--- Start Supplied entries ---
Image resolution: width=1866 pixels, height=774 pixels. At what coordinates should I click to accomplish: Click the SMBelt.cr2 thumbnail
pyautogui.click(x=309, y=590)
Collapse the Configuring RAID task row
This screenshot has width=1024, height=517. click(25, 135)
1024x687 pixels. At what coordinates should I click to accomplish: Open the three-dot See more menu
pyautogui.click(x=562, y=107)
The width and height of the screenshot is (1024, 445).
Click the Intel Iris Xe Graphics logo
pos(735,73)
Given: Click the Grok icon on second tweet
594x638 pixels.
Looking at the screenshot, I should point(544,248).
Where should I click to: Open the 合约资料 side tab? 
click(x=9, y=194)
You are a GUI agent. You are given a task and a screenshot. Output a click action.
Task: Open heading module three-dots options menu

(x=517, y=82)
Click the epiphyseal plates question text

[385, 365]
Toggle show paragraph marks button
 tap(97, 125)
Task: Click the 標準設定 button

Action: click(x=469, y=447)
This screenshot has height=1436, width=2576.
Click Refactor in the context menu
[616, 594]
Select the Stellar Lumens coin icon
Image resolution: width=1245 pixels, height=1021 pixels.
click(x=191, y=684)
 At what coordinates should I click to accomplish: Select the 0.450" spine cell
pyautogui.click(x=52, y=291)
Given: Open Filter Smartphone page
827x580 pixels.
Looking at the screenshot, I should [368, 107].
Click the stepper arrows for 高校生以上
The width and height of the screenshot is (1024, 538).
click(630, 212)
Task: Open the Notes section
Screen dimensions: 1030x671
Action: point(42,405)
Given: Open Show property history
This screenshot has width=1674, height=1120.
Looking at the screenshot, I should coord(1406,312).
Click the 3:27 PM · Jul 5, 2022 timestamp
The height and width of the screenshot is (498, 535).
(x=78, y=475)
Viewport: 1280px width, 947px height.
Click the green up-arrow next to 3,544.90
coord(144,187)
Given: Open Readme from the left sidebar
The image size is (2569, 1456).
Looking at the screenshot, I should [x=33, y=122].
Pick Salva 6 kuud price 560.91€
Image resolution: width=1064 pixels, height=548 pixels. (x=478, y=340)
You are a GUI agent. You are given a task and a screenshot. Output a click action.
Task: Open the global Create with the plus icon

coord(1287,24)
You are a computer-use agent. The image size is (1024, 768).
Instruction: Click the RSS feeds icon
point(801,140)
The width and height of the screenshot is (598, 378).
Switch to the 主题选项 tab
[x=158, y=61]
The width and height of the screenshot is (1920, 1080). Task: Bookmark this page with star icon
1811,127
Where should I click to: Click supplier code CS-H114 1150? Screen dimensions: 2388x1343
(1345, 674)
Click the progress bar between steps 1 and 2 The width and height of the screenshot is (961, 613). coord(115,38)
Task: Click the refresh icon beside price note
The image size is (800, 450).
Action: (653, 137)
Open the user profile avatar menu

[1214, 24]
--- End Supplied entries ---
• **Your objective**
Please pull out each line from the entries above that contains the word "with". Letter case counts.

• **Solution to the problem**
Task: Open the global Create with the plus icon
The width and height of the screenshot is (1920, 1080). Task: Bookmark this page with star icon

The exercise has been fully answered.